The Future Looks Bright for Our Clients — and for Healthcare Lawyers-To-Be.

For our attorneys, having a framed LL.M. certificate on their office walls and the LL.M. designation on their professional profiles means our healthcare provider clients can view us as advocates, professionals — and experts.

“The LL.M. was basically the best choice that I made in my career as an attorney,” Juan says. “I think because we just focus on healthcare and all of us have the LL.M., that allows us to basically focus on what we like we like to do and provide the best advice for our clients.”

As Loyola’s Prof. Finn attests, more healthcare professionals will be needing that kind of advice once Coronavirus is either eradicated or fully under control, and regulatory fallout within the healthcare industry could swell.

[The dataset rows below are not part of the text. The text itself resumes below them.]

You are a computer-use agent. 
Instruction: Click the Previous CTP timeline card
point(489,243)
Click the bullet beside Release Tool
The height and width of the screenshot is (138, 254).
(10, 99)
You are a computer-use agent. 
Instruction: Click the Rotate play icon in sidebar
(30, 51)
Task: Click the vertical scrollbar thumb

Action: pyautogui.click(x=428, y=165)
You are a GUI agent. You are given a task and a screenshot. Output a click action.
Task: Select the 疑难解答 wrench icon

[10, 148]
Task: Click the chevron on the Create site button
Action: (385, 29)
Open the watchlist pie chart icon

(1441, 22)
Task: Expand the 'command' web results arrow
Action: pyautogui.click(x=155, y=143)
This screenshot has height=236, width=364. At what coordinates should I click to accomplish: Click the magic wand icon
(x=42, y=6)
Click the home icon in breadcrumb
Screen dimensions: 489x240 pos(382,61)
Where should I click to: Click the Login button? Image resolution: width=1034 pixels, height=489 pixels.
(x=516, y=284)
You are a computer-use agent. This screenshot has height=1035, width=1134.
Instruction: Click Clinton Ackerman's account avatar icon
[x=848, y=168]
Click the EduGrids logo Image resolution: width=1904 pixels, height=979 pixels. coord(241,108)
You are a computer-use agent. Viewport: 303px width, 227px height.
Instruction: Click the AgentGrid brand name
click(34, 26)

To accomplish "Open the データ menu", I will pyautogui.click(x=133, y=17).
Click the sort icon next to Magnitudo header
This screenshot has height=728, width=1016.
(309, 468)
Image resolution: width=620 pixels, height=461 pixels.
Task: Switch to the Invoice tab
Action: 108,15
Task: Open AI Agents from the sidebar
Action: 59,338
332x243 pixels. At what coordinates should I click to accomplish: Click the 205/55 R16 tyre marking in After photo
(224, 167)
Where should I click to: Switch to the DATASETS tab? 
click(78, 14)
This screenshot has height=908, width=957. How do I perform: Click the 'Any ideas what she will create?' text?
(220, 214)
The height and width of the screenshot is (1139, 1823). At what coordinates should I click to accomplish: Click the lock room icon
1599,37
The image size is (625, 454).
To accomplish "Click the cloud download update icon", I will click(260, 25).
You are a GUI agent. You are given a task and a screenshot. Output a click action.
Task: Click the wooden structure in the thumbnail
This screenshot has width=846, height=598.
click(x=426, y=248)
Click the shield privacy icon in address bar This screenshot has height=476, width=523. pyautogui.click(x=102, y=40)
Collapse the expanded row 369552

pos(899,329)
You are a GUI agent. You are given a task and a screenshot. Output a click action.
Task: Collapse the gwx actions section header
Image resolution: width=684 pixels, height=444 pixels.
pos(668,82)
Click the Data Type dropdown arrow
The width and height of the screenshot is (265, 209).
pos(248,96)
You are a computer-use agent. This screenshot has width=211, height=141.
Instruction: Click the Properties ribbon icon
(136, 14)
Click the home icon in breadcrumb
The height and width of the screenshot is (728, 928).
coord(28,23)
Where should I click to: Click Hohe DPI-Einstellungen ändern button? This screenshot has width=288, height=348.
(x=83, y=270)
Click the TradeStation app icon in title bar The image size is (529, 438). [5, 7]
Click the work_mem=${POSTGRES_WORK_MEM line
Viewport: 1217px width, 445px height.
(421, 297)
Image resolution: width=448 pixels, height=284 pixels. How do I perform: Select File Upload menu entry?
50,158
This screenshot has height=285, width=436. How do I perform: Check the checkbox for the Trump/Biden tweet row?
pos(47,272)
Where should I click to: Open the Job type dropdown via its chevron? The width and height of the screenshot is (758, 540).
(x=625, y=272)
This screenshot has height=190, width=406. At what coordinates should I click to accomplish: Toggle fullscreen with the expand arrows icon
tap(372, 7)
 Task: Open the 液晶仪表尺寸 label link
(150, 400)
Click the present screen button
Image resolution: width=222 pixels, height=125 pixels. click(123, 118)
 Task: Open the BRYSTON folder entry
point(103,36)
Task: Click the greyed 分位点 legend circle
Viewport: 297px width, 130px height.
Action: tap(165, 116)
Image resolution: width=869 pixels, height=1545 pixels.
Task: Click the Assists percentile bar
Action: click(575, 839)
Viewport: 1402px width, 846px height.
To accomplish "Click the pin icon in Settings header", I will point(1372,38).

“It’s one of the most regulated areas of business in the country,” Prof. Finn says, “and that’s great because it means jobs for health lawyers for many, many years to come.”

For Ron Chapman Sr., he says he knows exactly where to turn to find those attorneys.

“We just do healthcare and we’re really proud of what we do and we’re proud of our education … and we’re still looking for lawyers with LL.M.s, particularly from Loyola, to add to our robust nature.”